**** Texte source ****

Au moment même où la nouvelle fut reçue, Pitt signifia au ministre de France qu’il eût à sortir dans les vingt-quatre heures.

Le ministère anglais ne fit nulle difficulté d’avouer dans la Chambre des Lords le motif tout politique d’une si brusque expulsion : la crainte de la contagion révolutionnaire, la propagande jacobine que faisait l’envoyé de France.

L’aristocratie anglaise était terrifiée, elle se serrait autour de Pitt. Elle avait singulièrement hâte qu’une guerre brusque et violente isolât les deux pays, assurât à l’Angleterre le bénéfice moral de sa position insulaire. Elle aurait bien volontiers fait, à ses dépens, creuser, élargir le détroit. Elle se jeta dans les bras de l’homme qui, par la profondeur de ses haines, pouvait fonder sûrement entre les deux peuples la guerre, le divorce éternel.

Pitt, né whig, devenu tory, fut fixe en une chose, la haine, — cher et précieux héritage qu’il tenait de son père Chatham. Il eut toujours présent le mot expressif d’un vieux puritain : « Le meilleur de l’amour, c’est la haine. » Il haït si fort qu’il se fît aimer.

Aimer de la vieille Angleterre féodale, obstinée dans l’injustice, qui, devant la Révolution, se mourait de haine et de peur, croyant voir, au premier vent d’est, débarquer les Droits de l’homme.

Aimer de l’Angleterre marchande, jalousement couchée sur la mer, comme sur un fief anglais ; elle comptait bien cette fois sur l’anéantissement de la marine française.

Une autre Angleterre encore se formait, dévouée à M. Pitt, une grande nation oisive, qui, sous lui, a augmenté, engraissé d’une manière monstrueuse : je parle du peuple de la Bourse et des créanciers de l’État. La terre est partagée en France ; en Angleterre, c’est la rente. Tous s’y lançaient, tête baissée. Tous, le matin, au réveil, couraient à la Bourse, et, ravis, enthousiastes, voyaient toujours monter le flot. Le cinq pour cent, de quatre-vingt-douze atteignit cent vingt ; Pitt fut un grand homme. Le quatre, de soixante-quinze, alla à cent cinq ; Pitt fut un héros. Le trois, de cinquante-sept, monta à quatre-vingt-dix-sept ; Pitt fut presque un dieu !

**** Données brutes ****

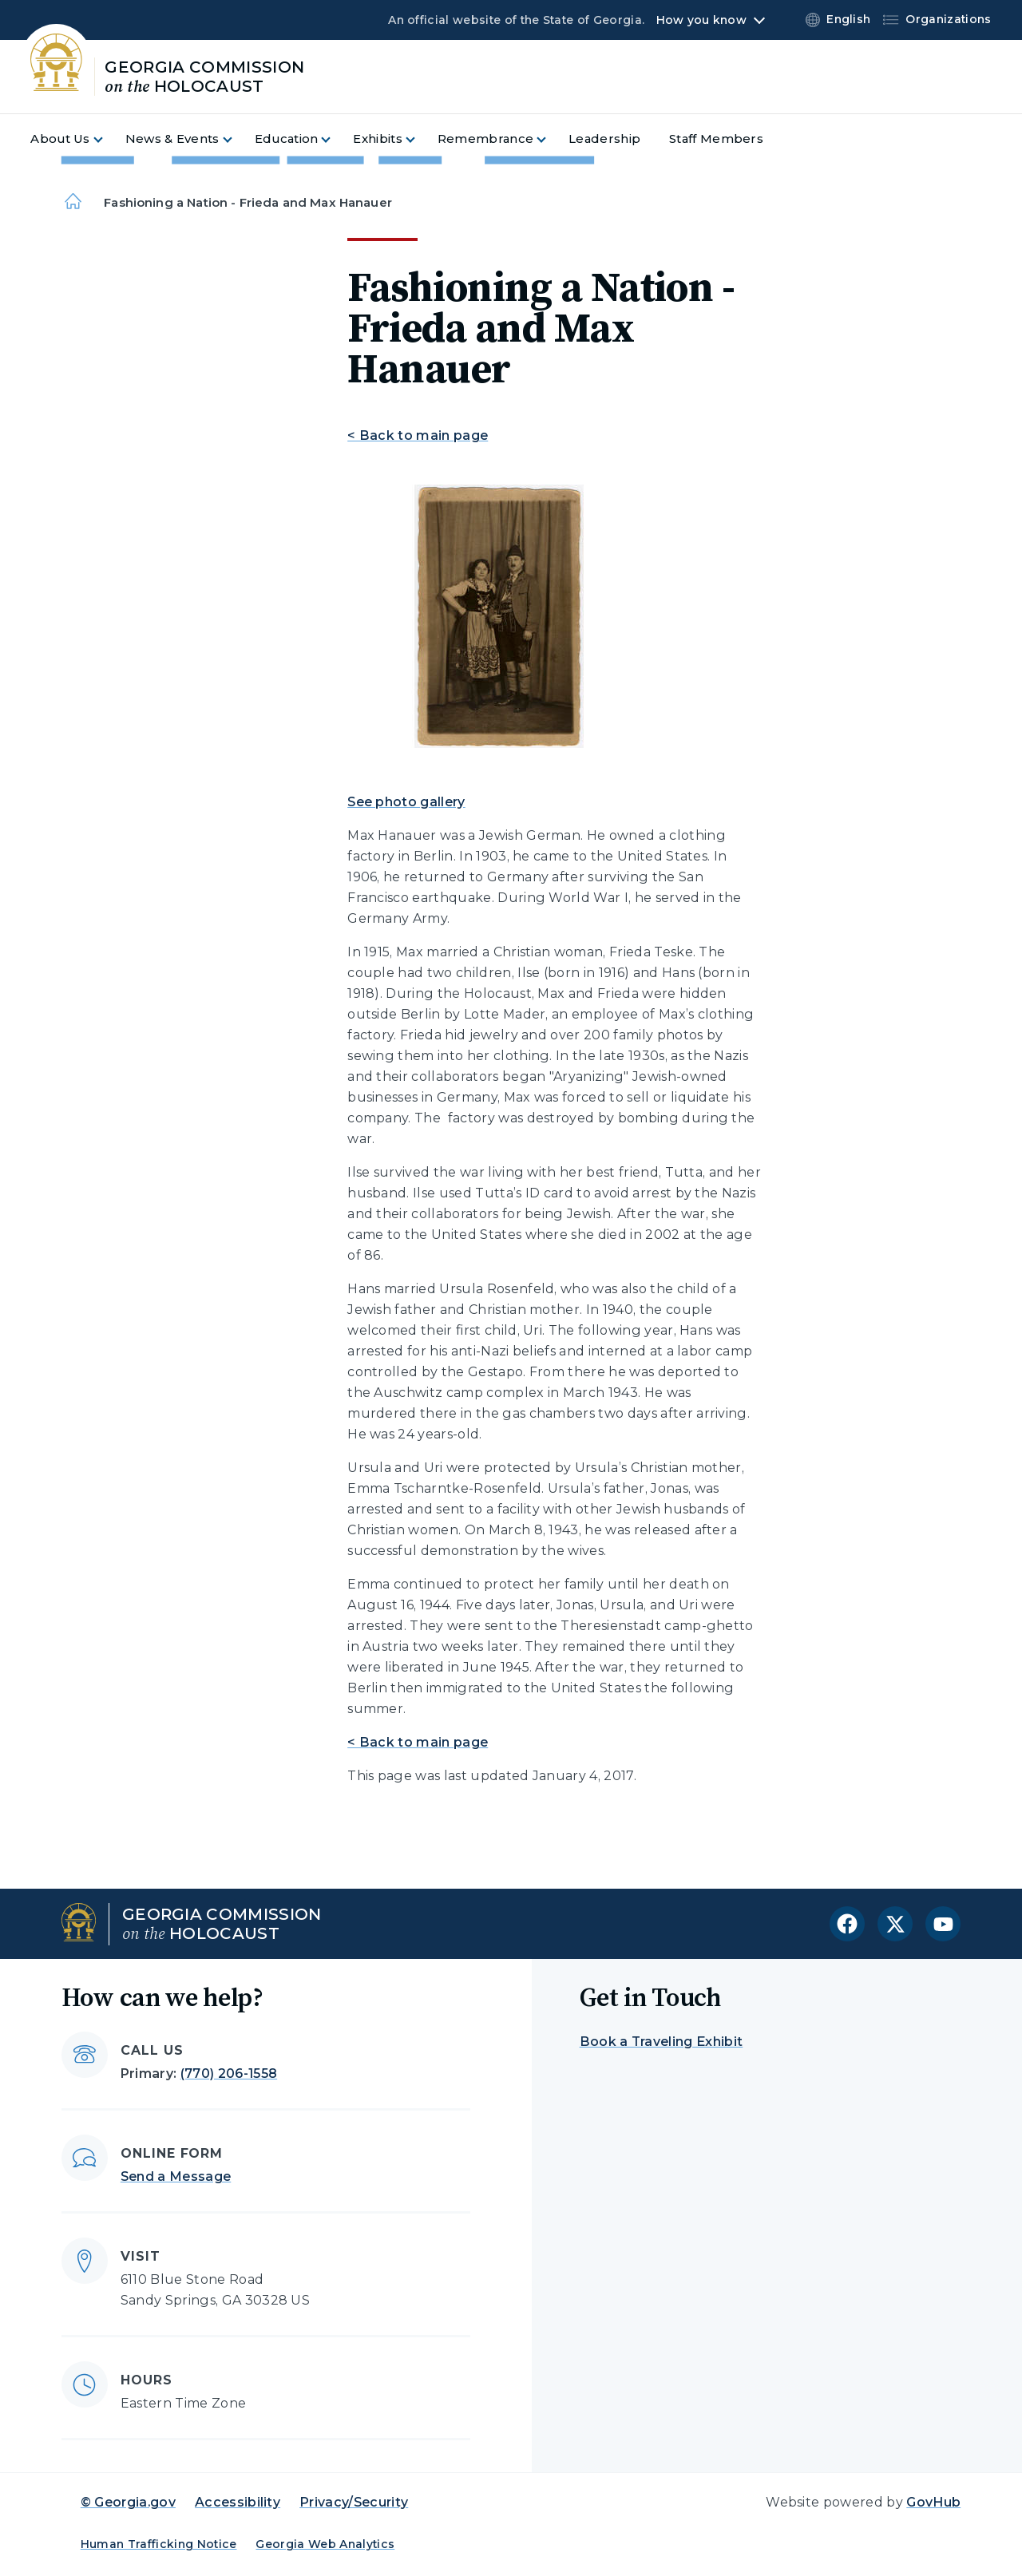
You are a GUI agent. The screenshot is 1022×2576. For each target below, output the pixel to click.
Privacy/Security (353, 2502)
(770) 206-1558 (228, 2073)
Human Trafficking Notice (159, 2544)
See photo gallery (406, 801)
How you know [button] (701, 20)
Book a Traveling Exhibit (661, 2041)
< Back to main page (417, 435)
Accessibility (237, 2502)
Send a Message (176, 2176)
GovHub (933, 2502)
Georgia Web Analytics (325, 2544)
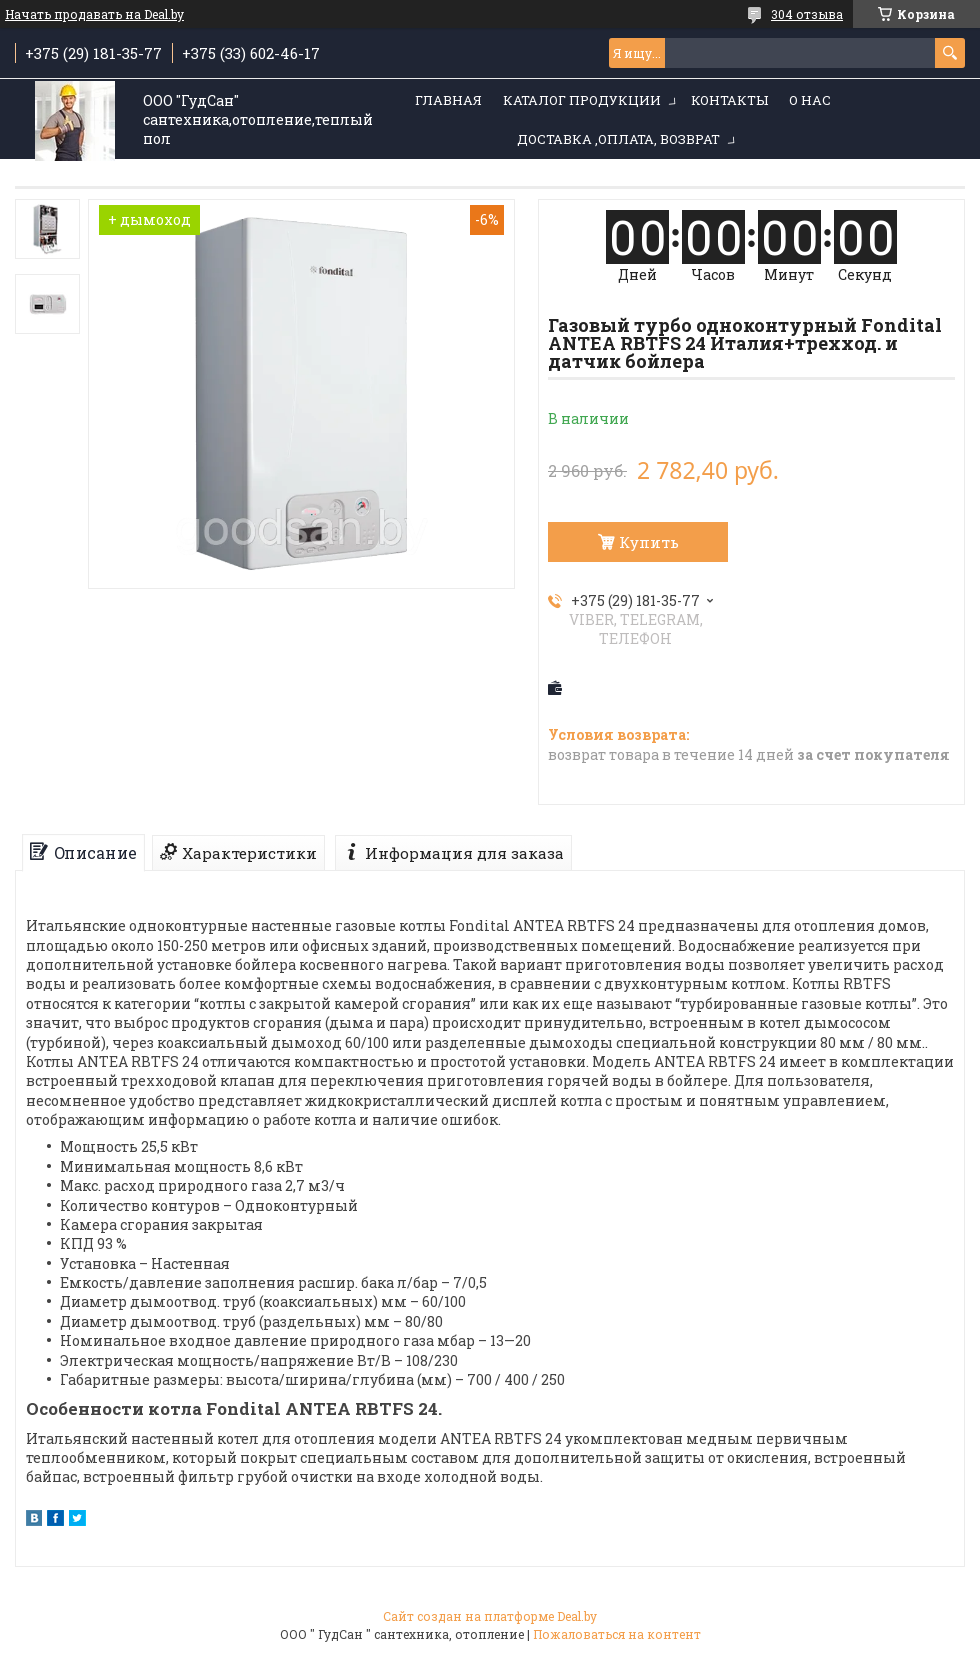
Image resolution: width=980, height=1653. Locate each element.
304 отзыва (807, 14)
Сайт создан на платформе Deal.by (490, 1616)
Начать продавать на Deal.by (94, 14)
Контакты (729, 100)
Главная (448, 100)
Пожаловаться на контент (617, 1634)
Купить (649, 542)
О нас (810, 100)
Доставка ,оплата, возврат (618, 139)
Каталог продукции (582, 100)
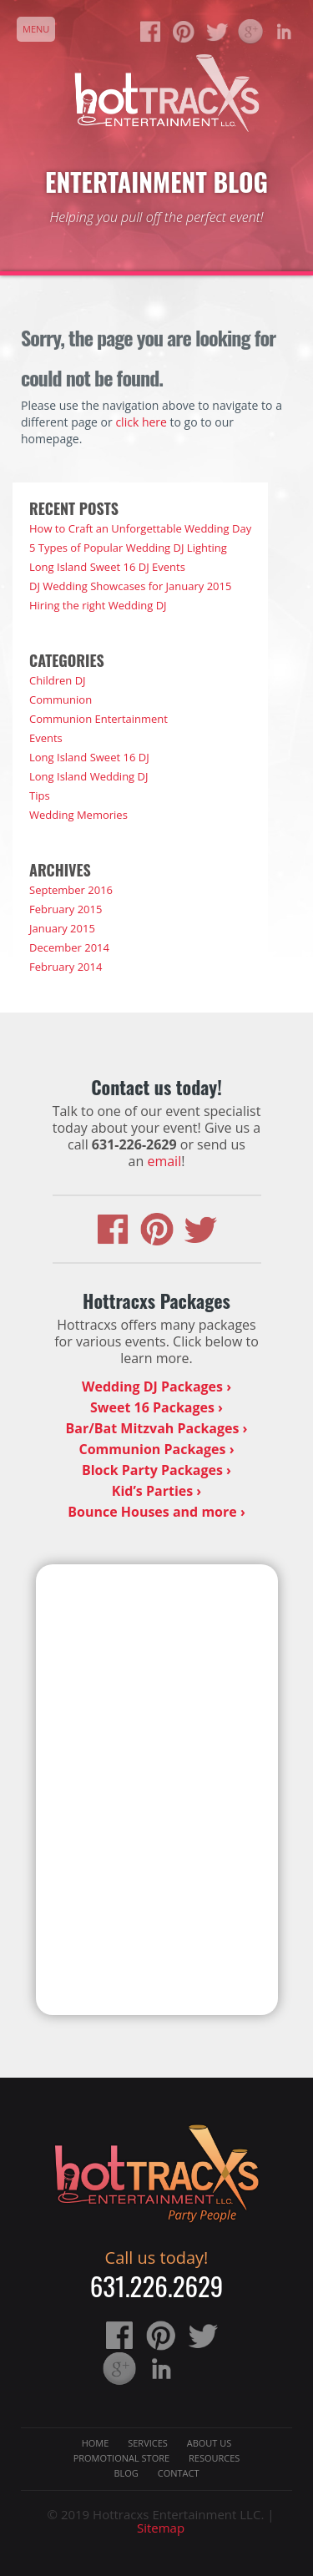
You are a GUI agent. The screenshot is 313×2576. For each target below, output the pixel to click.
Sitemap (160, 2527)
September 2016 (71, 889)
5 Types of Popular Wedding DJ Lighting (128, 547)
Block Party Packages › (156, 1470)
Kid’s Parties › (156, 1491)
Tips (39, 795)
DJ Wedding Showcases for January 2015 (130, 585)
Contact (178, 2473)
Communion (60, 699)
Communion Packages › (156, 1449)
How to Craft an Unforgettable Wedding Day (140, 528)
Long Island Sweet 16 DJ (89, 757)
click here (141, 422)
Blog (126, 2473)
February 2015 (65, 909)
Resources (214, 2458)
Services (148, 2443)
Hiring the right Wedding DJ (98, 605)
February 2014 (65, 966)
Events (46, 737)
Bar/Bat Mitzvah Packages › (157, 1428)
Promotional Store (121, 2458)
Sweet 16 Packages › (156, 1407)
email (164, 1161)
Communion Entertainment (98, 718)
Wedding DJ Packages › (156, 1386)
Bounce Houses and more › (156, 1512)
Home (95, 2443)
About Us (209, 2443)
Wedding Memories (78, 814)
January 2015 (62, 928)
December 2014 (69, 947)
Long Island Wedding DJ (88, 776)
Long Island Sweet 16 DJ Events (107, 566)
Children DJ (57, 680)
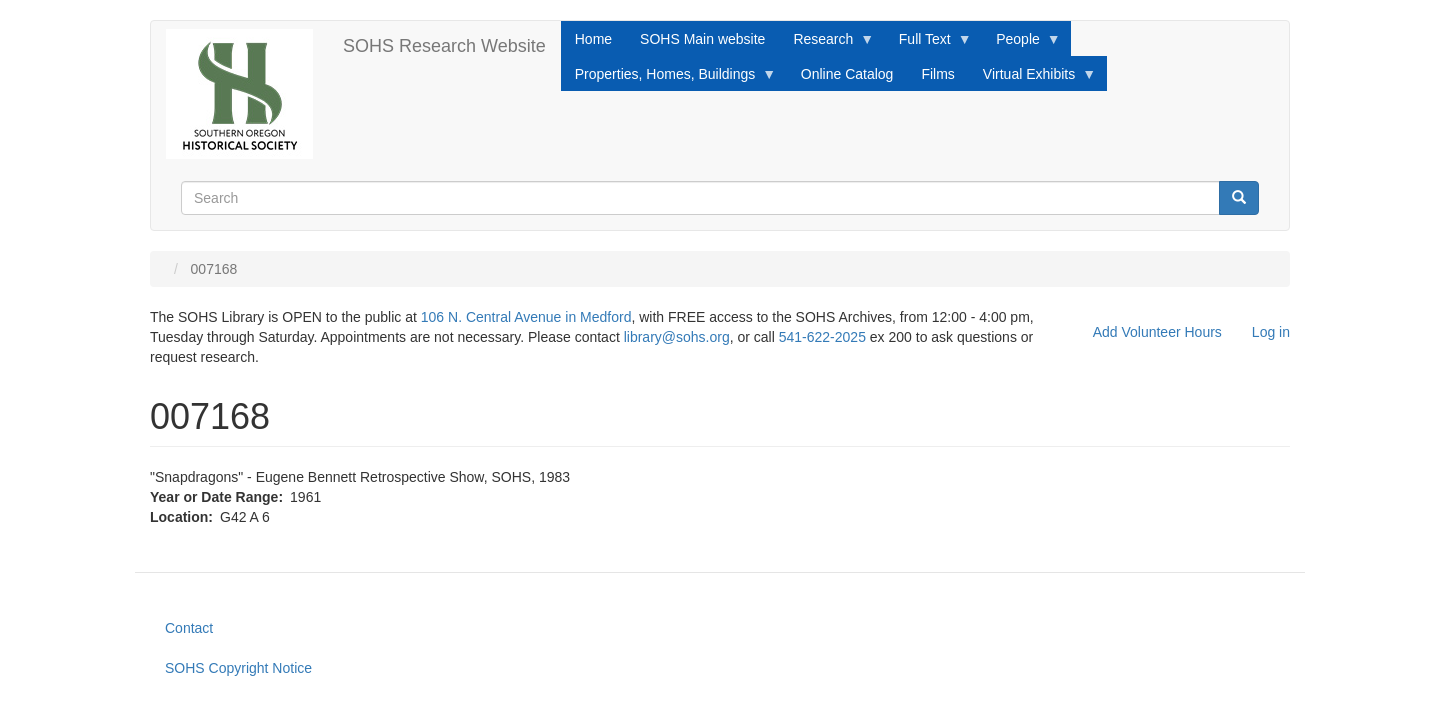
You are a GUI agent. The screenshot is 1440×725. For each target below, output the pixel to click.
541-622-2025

****

Votre consigne: D'après le texte source, de combien de temps le ministre de France disposait-il pour sortir du pays ? Les données constituent un matériau à part, indépendant du texte source.

Solution complète: Il disposait de vingt-quatre heures.